3. Submit the run through Ray Jobs
cd ~/projects/ray-hetzner
./submit_ray_job.sh \
--working-dir /home/jakub/projects/MyProject \
--entrypoint "python3 path/to/script.py"
Dry-run rehearsal:
cd ~/projects/ray-hetzner
./submit_ray_job.sh \
--dry-run \
--working-dir /home/jakub/projects/MyProject \
--entrypoint "python3 path/to/script.py"
The helper returns a Ray job ID during real execution. Prefer Ray Jobs over interactive terminal sessions for one-shot work.
4. Track logs and results
Use backend-documented Ray Jobs commands for active-job diagnostics. Fetch result trees explicitly with rsync when the user asks for them.
Sync and Data Policy
- Code sync: explicit and targeted; use dedicated remote paths.

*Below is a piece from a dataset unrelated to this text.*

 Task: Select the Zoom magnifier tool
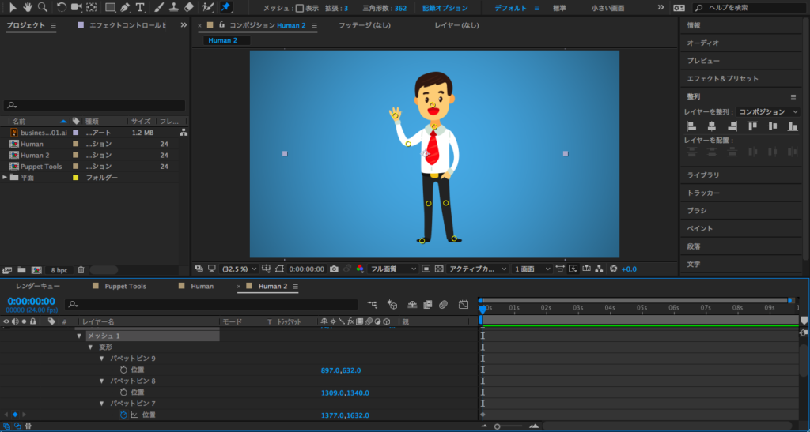point(42,7)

- Queue artifacts: let queue mode move code artifacts instead of inventing a second sync path.
- Large datasets: never sync implicitly.
- Results: always make retrieval explicit.
- Aorus-specific files: stage them separately when a workflow depends on fixed paths on Aorus.
Safety Rules
- Reuse the Aorus head by default.
- Prefer queue mode when the work fits the queue contract.

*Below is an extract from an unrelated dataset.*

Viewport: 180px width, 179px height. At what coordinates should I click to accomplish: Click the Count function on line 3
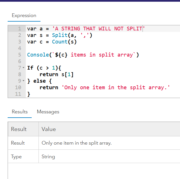59,42
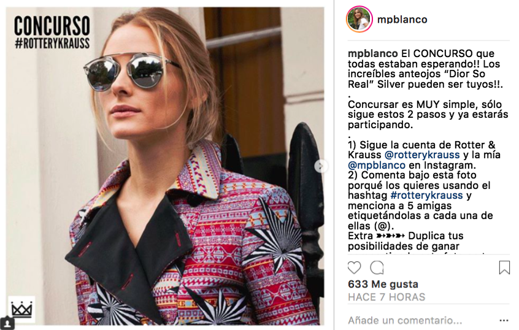Open the @rotterykrauss mention link
The image size is (519, 330).
click(422, 155)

- Do not perform destructive cleanup unless the user clearly asks for it.
- Do not silently sync large datasets.
- Make the chosen mode explicit: queue vs direct, bootstrap vs reuse, sync scope, and cleanup scope.
- Use
ray-hetzner's documented primary surface, not removed lifecycle scripts.
- Always pass an explicit
--queue-root for queue commands.
Legacy Boundary
The old manual Hetzner head and worker lifecycle has been removed from the backend. Do not present it as a fallback, and do not recreate it in this skill.
Failure Handling
If prerequisites are missing for real execution, fail clearly and point to the blocked ray-hetzner step instead of inventing a fallback.
Use dry-run or rehearsal behavior only when the user is explicitly planning, inspecting, or validating safety before a real remote operation.